Security Architecture Views are the single piece of a submission a reviewer can take in at a glance. Done well, they earn trust before a single sentence is read. Done poorly, they create a credibility gap the rest of the file can't close.
Most teams over-engineer the diagrams and under-engineer the boundaries.
A defensible Security Architecture View has four things:
A clear system boundary. What's the device. What's not. Where the device meets the network, the cloud, the EHR, the user, the clinician, the manufacturer. If the boundary is fuzzy, every threat downstream is contestable.
Honest trust zones. Group components by the trust level they actually require, not by where they sit on the network diagram. The device firmware, the mobile app, the cloud backend, and the manufacturer's update service are almost never in the same trust zone, even when the marketing slide makes them look unified.
Named data flows. Every line between components should answer three questions: what data, in what direction, over what channel. "HTTPS" is not a channel. "Mutually-authenticated TLS 1.3 with device-attested client certificates" is.
Entry points called out. Every interface that accepts input from outside its trust zone is an attack surface. Mark them. The threat model later in the submission should map back to these exact entry points.

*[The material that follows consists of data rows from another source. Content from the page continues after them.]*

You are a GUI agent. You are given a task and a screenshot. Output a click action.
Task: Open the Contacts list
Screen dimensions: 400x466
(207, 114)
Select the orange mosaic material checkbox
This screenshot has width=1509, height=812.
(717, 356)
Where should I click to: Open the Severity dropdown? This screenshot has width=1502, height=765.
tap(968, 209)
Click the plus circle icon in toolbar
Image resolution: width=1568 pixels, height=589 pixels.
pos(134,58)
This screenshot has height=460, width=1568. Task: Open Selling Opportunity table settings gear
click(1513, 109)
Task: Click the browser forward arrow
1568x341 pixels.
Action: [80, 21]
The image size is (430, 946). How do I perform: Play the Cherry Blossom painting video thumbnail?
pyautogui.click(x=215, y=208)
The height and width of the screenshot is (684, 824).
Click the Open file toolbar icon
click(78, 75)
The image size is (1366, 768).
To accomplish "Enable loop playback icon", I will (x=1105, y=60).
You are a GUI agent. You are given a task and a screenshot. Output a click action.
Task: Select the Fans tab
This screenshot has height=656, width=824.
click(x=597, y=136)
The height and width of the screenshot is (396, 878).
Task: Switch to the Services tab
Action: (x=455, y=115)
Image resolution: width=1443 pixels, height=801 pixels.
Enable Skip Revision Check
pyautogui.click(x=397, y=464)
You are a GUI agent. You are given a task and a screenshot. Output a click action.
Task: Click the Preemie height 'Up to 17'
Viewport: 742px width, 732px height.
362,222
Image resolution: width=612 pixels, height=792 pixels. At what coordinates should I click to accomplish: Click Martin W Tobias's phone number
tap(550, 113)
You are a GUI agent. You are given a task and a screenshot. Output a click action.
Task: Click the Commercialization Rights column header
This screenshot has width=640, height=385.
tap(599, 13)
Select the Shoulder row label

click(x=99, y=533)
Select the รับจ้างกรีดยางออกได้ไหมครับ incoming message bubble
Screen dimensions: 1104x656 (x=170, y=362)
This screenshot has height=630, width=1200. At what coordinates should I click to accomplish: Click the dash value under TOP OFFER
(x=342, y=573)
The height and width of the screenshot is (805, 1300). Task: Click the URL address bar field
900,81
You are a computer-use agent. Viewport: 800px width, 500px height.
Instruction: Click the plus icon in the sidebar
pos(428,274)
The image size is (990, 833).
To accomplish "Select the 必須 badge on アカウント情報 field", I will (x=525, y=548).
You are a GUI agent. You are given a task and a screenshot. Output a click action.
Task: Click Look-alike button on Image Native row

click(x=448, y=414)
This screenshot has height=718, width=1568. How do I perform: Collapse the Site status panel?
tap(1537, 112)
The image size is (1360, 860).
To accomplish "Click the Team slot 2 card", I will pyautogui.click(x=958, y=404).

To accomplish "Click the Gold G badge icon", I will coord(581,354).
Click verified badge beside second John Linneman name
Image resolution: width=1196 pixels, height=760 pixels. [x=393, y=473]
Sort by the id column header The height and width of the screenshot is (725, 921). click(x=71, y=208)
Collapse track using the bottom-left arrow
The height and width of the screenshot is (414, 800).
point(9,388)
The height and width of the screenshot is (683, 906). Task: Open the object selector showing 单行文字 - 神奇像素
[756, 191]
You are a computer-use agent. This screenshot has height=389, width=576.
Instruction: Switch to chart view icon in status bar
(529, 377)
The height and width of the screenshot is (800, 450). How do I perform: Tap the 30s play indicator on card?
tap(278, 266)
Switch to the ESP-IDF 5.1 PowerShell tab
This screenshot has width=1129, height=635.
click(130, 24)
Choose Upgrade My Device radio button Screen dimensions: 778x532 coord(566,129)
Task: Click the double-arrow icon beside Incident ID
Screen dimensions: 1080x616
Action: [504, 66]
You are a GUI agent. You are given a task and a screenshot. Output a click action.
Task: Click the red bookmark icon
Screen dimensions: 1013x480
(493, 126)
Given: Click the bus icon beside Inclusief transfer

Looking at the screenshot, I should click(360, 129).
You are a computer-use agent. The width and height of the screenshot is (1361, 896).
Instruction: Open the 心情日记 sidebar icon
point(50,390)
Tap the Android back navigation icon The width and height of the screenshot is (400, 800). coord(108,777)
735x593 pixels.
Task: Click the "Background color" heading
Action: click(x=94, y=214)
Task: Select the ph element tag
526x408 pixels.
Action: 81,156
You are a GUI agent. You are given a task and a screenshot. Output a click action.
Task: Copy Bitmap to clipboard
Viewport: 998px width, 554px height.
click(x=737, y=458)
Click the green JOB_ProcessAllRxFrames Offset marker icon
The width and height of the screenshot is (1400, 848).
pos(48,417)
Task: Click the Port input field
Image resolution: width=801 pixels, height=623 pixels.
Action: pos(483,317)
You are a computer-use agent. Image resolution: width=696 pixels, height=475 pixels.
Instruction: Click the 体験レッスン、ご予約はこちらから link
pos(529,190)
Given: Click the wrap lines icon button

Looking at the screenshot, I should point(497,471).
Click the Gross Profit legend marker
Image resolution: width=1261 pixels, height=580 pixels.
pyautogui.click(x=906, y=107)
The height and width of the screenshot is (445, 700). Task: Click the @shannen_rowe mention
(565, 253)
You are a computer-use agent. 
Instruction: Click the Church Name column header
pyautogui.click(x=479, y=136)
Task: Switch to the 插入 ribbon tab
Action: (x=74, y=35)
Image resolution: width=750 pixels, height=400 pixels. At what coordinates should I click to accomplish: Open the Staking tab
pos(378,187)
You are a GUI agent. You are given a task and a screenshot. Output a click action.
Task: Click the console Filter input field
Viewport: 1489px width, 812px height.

The diagram you submit isn't art. It's a contract between you and the reviewer about what the device is and how it's defended.
Here's the version of this we see most often: a single rounded rectangle labeled "Cloud Platform" with one arrow labeled "HTTPS" going to a box labeled "Device." That diagram has zero trust zones, one unnamed data flow, and no entry points. The rewrite that passes splits the cloud into ingestion API, analytics service, and clinician portal — three trust zones — names the channel as mTLS 1.3 with device-attested certs, and marks the ingestion API as the only externally reachable entry point. Same system. Completely different conversation with the reviewer.
The teams that get this right ship submissions where the rest of the file flows from a single source of truth. The teams that don't end up explaining the same system three different ways across the package, and the reviewer notices.